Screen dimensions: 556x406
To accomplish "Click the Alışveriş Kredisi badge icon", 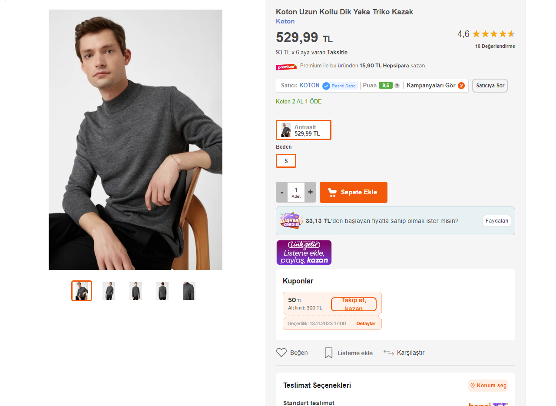I will pos(290,221).
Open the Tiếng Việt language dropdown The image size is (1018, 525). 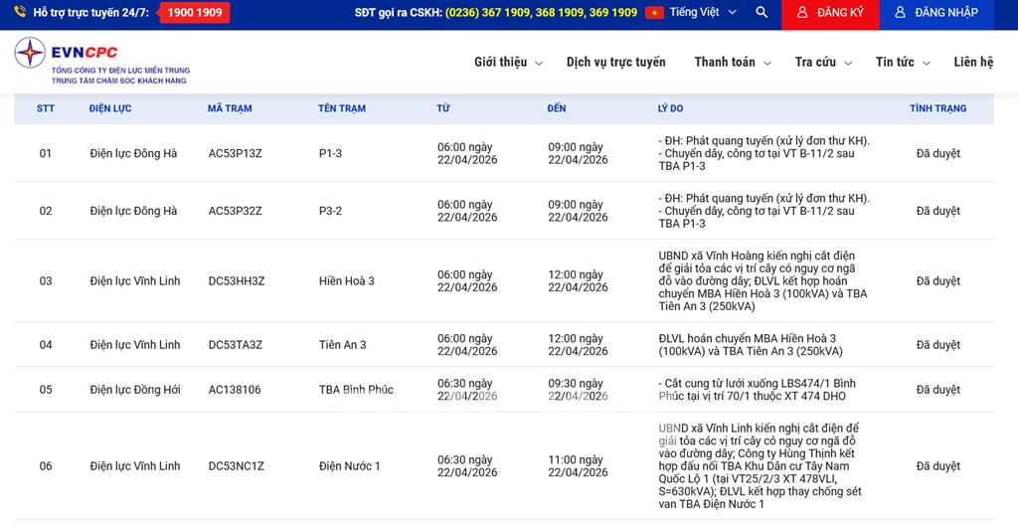(703, 13)
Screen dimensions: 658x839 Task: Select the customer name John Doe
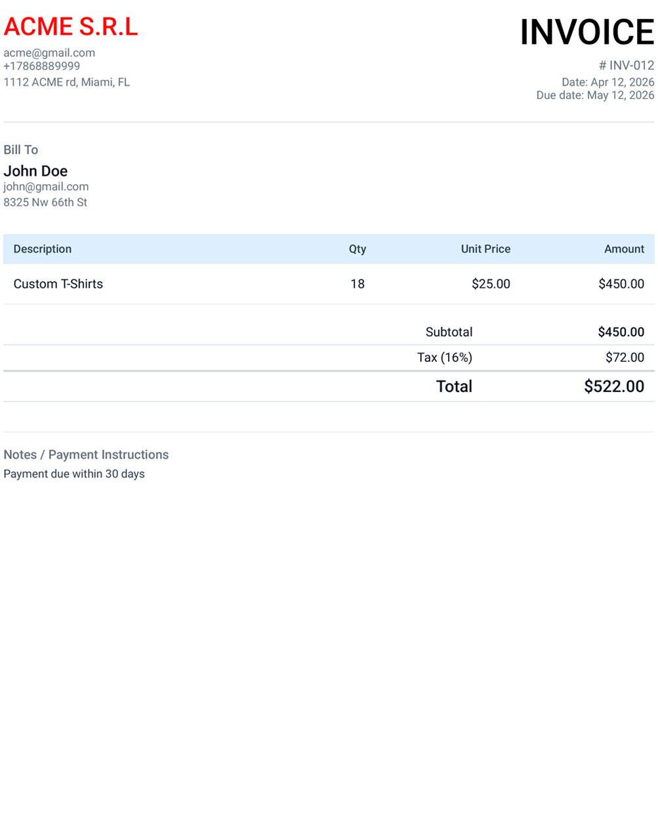[x=35, y=171]
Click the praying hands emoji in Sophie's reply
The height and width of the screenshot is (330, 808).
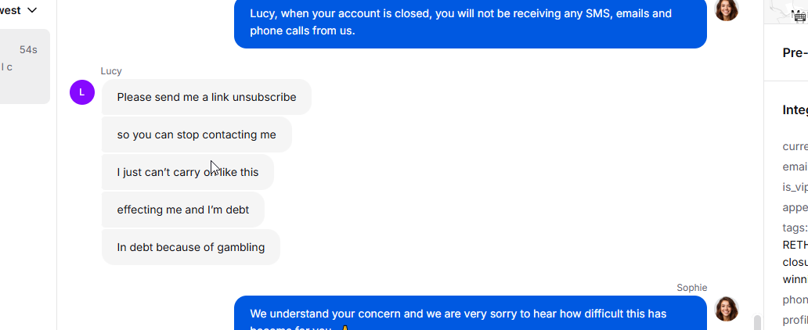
━━━━━━━━━━━━━━━━
• WORK TO COMPLETE: Pull out every line from the records above that contains the string "dimensions".

• REPLY TO THE TASK:
Screen dimensions: 556x406
Screen dimensions: 658x839 Task: Select the customer name John Doe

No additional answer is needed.